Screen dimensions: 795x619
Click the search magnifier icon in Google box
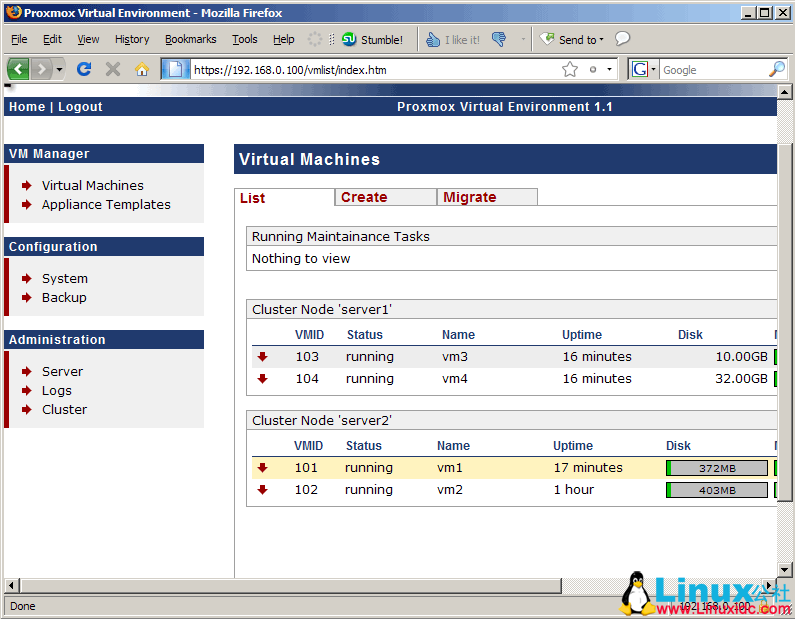[776, 69]
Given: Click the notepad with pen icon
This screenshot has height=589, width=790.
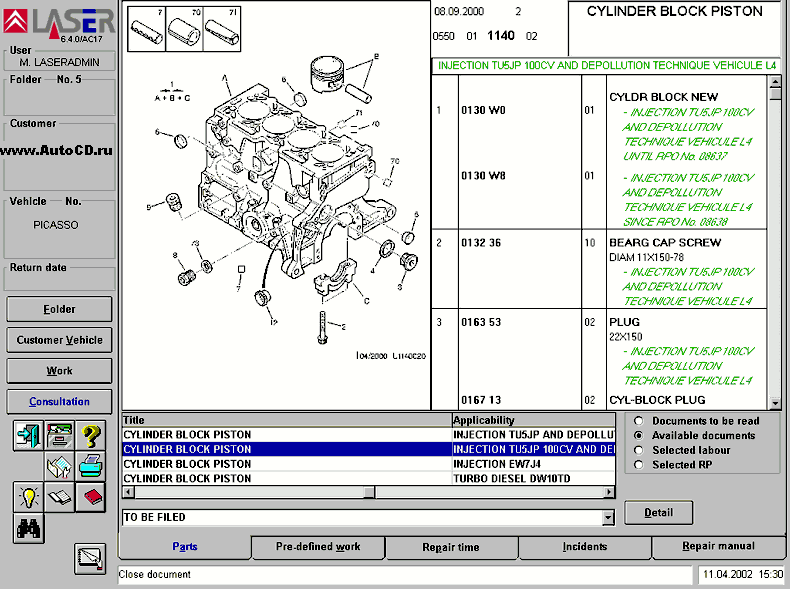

::::::::::

Exercise requirements » Your copy should hold exactly the lines from the line containing "Given: Click the notepad with pen icon" through the last line of the listing above, both included, and no pictures.

Written reply »
Given: Click the notepad with pen icon
This screenshot has height=589, width=790.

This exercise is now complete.